Problem
Counting only lines that contain the string "agent", how many are there in the data? Say the number alone.

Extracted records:

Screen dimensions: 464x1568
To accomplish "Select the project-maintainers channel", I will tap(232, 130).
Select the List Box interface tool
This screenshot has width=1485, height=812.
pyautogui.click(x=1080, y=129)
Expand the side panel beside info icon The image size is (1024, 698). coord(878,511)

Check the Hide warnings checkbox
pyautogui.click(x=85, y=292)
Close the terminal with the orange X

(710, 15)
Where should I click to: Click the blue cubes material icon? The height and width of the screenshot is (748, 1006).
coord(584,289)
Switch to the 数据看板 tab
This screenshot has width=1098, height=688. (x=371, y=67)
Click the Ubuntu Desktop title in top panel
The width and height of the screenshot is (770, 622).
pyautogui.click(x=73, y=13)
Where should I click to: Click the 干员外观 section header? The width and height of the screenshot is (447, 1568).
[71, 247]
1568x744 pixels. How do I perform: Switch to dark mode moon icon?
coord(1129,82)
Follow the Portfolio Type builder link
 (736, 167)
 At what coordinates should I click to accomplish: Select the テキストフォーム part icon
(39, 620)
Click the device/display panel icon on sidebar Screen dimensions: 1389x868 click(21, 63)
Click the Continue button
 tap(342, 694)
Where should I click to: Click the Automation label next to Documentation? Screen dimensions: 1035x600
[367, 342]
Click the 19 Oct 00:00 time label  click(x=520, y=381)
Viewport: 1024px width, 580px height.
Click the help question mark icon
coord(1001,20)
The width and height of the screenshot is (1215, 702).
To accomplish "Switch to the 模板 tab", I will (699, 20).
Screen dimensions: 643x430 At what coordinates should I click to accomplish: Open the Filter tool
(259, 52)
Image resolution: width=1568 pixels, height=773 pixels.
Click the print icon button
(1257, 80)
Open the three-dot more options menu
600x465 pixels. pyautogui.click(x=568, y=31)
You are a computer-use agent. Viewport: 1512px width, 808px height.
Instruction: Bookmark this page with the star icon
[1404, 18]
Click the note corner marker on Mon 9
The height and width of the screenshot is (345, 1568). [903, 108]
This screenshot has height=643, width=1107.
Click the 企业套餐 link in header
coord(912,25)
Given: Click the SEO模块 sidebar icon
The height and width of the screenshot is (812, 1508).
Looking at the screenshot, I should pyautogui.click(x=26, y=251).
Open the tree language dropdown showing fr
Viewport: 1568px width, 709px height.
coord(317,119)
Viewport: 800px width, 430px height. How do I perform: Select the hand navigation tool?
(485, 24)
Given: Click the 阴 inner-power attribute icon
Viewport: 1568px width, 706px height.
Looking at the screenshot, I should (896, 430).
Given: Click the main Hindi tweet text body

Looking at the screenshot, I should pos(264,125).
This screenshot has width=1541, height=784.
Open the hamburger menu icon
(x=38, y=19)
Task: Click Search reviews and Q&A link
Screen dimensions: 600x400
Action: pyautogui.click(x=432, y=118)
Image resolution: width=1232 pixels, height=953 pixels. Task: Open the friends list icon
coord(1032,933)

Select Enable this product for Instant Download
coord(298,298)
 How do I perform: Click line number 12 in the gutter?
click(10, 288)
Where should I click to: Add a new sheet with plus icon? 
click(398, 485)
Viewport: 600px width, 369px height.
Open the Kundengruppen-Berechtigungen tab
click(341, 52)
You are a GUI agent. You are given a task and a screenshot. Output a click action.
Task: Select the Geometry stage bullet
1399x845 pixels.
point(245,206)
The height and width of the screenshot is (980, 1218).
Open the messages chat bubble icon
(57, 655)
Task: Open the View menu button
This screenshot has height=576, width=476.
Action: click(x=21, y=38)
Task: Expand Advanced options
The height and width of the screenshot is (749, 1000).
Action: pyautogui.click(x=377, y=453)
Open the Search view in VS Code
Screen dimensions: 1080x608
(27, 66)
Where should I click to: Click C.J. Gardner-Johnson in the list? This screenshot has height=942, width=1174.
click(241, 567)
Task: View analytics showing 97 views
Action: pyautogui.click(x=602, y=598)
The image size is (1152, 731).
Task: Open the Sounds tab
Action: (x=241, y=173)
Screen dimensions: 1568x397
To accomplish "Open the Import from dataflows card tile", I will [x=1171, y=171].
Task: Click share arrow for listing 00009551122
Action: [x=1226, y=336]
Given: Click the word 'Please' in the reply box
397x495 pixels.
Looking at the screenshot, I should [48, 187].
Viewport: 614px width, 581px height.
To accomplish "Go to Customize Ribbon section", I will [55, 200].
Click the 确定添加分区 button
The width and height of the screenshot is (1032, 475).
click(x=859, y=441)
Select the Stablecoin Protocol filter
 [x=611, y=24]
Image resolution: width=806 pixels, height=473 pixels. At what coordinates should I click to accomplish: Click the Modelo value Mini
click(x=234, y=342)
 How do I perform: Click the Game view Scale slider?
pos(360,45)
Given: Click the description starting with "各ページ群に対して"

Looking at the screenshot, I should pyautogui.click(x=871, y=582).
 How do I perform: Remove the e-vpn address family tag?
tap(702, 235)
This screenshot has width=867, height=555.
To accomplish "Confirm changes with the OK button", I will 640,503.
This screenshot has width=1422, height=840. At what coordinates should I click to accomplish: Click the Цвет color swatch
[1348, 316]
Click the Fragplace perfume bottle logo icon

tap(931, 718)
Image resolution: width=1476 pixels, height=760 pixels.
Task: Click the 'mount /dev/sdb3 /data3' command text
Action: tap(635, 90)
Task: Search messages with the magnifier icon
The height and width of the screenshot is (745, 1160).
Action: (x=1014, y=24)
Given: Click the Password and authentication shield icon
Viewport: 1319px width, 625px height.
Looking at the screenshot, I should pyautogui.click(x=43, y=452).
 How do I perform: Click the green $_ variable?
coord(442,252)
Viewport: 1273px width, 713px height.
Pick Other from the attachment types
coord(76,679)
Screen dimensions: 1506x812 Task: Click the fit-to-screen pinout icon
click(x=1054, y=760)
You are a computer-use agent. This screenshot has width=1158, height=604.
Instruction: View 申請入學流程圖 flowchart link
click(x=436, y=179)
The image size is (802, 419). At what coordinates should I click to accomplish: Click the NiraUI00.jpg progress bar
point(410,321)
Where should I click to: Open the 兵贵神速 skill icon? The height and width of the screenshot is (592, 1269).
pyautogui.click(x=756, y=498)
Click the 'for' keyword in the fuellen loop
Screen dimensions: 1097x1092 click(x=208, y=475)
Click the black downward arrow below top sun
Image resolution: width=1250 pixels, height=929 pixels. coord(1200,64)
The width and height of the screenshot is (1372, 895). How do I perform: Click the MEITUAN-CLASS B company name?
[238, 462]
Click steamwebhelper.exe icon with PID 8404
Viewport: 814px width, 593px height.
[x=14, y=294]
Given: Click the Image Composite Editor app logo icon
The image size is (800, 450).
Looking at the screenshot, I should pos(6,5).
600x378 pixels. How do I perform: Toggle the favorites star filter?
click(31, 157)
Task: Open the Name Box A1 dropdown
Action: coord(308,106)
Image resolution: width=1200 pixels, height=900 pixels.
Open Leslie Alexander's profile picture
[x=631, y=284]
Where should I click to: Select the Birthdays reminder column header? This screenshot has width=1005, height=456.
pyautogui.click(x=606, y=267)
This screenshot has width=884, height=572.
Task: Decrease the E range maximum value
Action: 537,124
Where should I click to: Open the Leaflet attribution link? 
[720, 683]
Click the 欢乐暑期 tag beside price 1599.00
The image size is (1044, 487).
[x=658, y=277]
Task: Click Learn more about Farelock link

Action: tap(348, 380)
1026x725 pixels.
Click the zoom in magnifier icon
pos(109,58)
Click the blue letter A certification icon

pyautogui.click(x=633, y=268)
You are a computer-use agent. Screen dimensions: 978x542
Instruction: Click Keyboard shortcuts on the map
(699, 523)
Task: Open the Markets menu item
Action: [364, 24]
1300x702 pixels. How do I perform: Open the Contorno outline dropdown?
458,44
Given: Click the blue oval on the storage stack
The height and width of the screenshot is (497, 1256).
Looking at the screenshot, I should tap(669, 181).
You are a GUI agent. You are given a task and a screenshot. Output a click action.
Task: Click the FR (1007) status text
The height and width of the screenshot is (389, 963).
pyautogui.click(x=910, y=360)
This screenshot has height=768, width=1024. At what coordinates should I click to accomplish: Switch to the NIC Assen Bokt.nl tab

Answer section
5